Webseite: grandfilm.de/felicite/

Senegal/Kongo/Frankreich/Deutschland 2017
Regie: Alain Gomis
Buch: Alain Gomis, Delphine Zingg, Olivier Loustau
Darsteller: Véro Tshanda Beya, Papi Mpaka, Gaetan Claudia, Nadine Ndebo, Muambuyi, Leon Makola, Sylvie Kandala, Modero Totokani, Bavon Diana
Länge: 124 Minuten
Verleih: Grandfilm
Kinostart: 5. Oktober 2017

FILMKRITIK:

Félicité (Véro Tshanda Beya) heißt sie, doch Glück strahlt die Sängerin selten aus.
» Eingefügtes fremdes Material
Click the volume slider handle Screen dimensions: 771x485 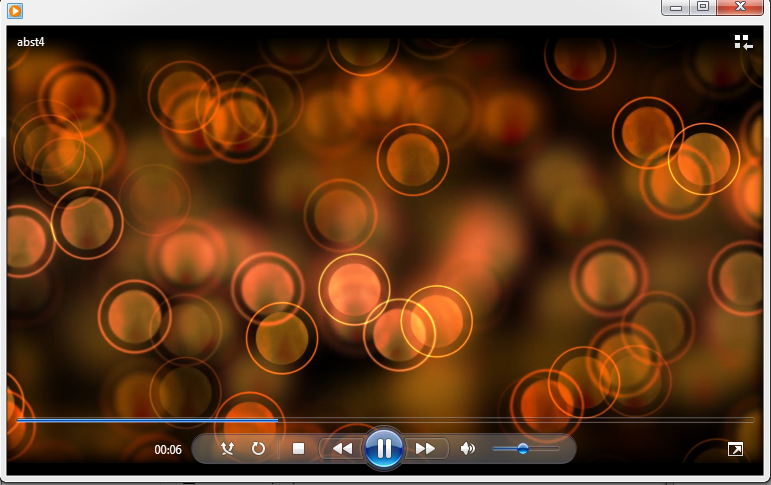pyautogui.click(x=523, y=449)
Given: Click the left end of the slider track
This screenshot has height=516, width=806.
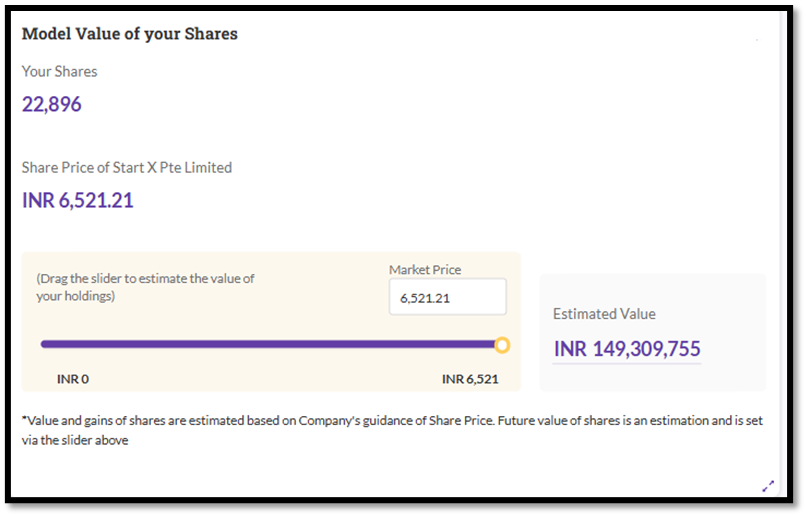Looking at the screenshot, I should [44, 345].
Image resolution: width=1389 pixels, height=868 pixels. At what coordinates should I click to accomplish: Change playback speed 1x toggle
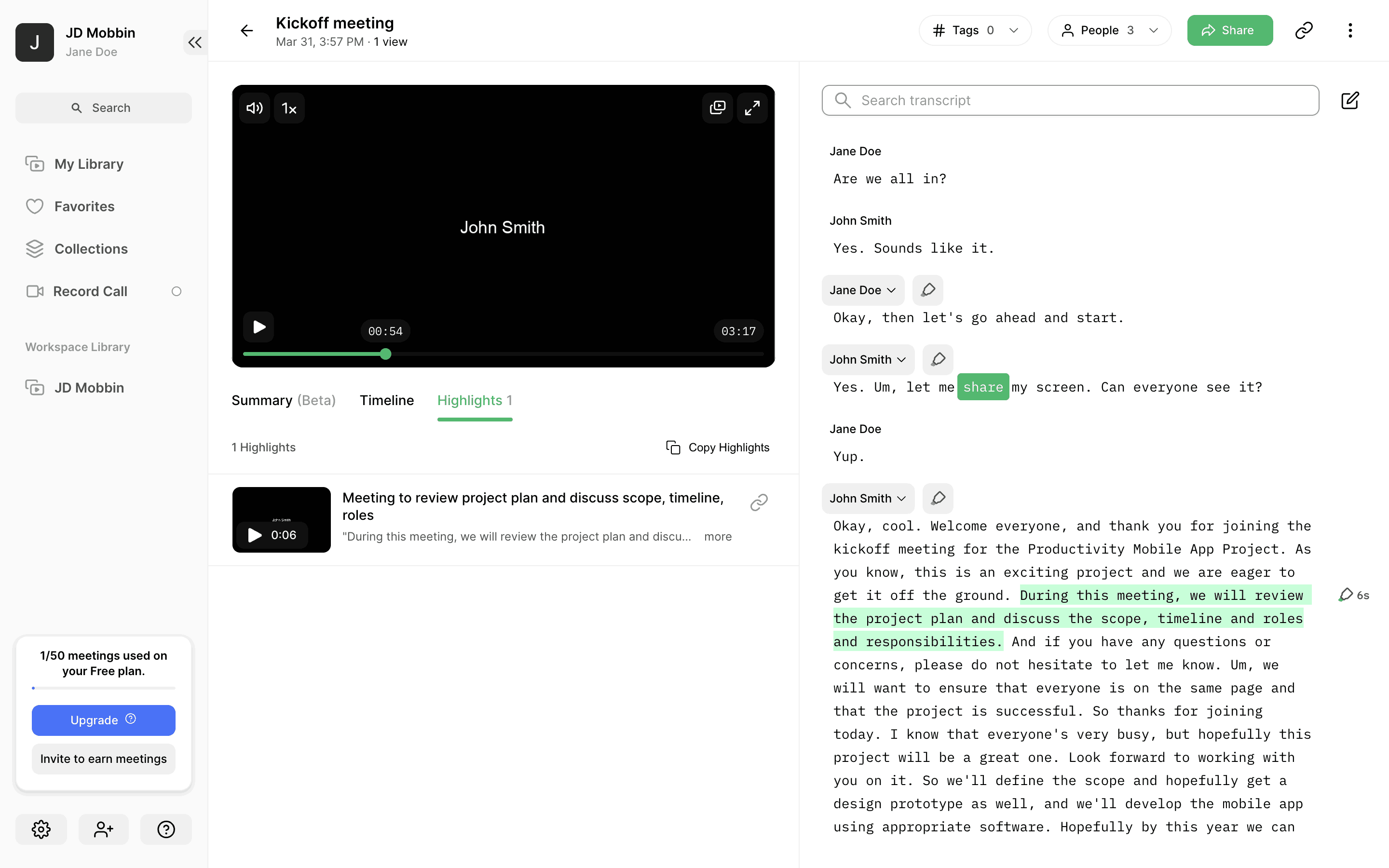pos(289,108)
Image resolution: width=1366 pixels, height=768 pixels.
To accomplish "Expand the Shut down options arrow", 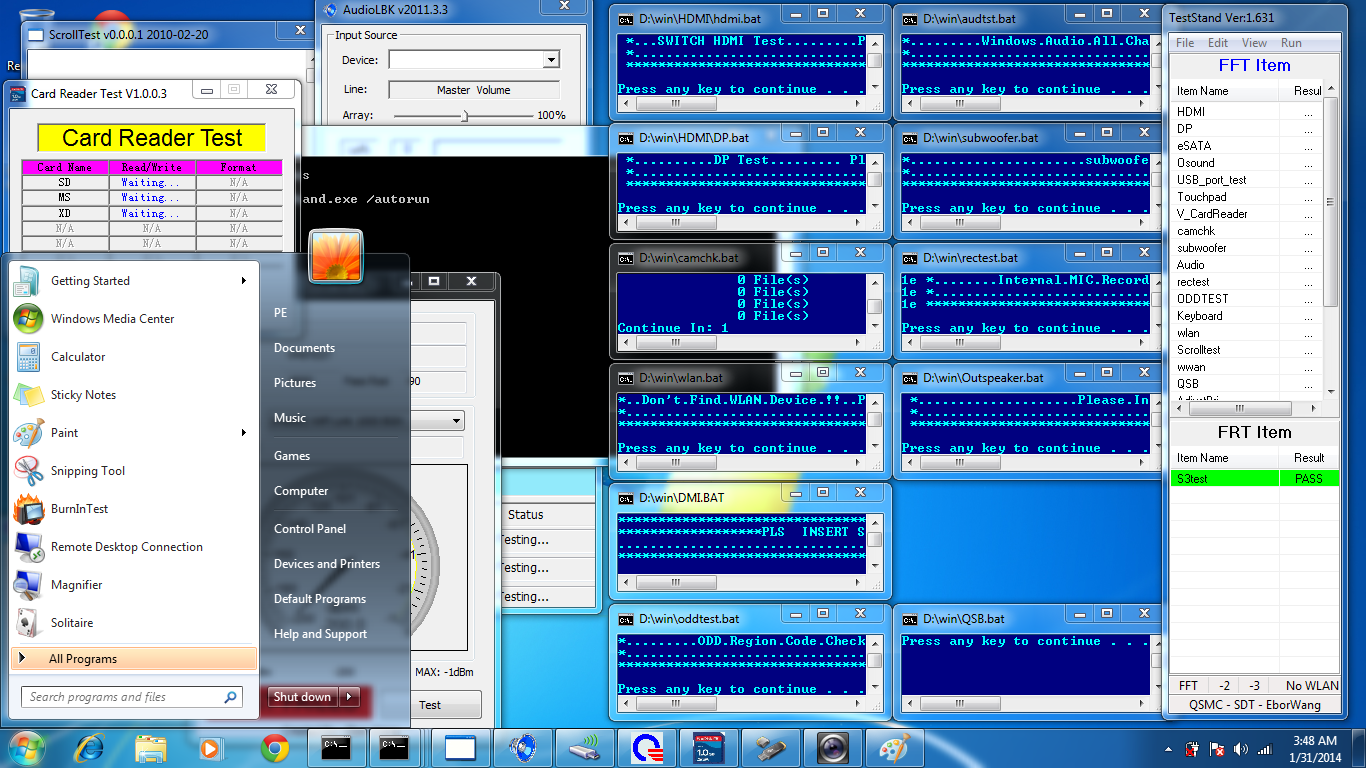I will (x=349, y=697).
Auf einer behelfsmäßigen Bühne singt sie allabendlich für die Besucher einer Bar, erwehrt sich mühselig der Avancen der zunehmend betrunkenen Gäste und versucht, ein selbst bestimmtes Leben zu führen. Doch der Lohn ist karg, wie so viele Bewohner am Rand von Kinshasa lebt auch Félicité von der Hand in den Mund, Rücklagen kann sie keine bilden, schon die Reparatur des defekten Kühlschrank stellt sie vor finanzielle Schwierigkeiten.
 
Als dann auch noch ihr 14jähriger Sohn Samo (Gaetan Claudia) nach einem Motorradunfall schwer verletzt im Krankenhaus liegt, beginnt Félicités fragile Realität zu zerbrechen. Ein funktionierendes Gesundheitssystem gibt es nicht, vor der dringend benötigten Operation ist Vorkasse nötig und so beginnt Félicité mit allen Mitteln, Geld aufzutreiben. Immer verzweifelter wird sie dabei, lässt jeglichen Stolz fahren, treibt mit der Hilfe eines (natürlich ebenfalls korrupten) Polizisten, Schulden ein, sucht den Vater ihres Sohns auf, der ihr gleich ihren Wunsch nach Unabhängigkeit vorhält, und bettelt am Ende gar einen reichen Mann um Geld an.
 
Doch es hilft alle nicht, das Geld kommt zu spät, Samo verliert ein Bein und Félicité driftet zunehmend in eine Traumwelt ab. Ziellos, fast apathisch streift sie durch die Stadt, enttäuscht vom Leben, ohne Mut. Allein Tabu (Papi Mpaki) ist für sie da, ein Mechaniker, der Félicité seit langem begehrt und sich mit seiner Hartnäckigkeit zu einem Fels entwickelt.
 
Wie eine afrikanische Version eines Films der Dardenne-Brüder wirkt „Félicité“ eine ganze Weile, wenn Regisseur und Co-Autor Alain Gomis seine Hauptfigur bei ihren Wegen durch Kinshasa beobachtet, ihr mit der Handkamera auf den Fersen ist, sie beim schmerzhaften Versuch, Geld aufzutreiben, unerbittlich filmt. Doch schon in dieser ersten Stunde wird dieser Realismus mit impressionistischeren Szenen durchbrochen, langen Aufnahmen von Félicités Auftritten, bei dem sie mitreißende Afro-Beats spielt, die wiederum mit Szenen des Sinfonieorchesters von Kinshasa kontrastiert werden. Etwas unmotiviert wirken diese Szenen zwar eingefügt, erfüllen aber doch ihren Zweck, die unterschiedlichen Welten Kinshasas anzudeuten: Hier die Neubauviertel, die Welt der Neureichen bei denen man davon ausgehen kann, dass sie oft nicht auf ganz koscherem Weg zu Geld gekommen sind, dort die baufälligen Hütten der Vororte, ungepflasterte, staubige Straßen, schlecht beleuchtet und unsicher.
 
Doch moralische Urteile fällt Gomis nicht, er zeigt das Leben, die unterschiedlichen Leben, in Kinshasa mit neutralem Blick, erzählt von einer Frau, die ihren Stolz aufgeben muss, um zu überleben, die Kompromisse machen muss, sich vielleicht auch an die von Männern und männlicher Attitüde geprägten Wertvorstellungen anpassen muss, um akzeptiert zu werden. Auch wenn sich am Ende eine neue Familie zu bilden scheint: Wirkliches Glück wird hier nicht angedeutet, dafür ist das Leben in Kinshasa, so wie es in „Félicité“ gezeigt wird, zu flüchtig und unbestimmt.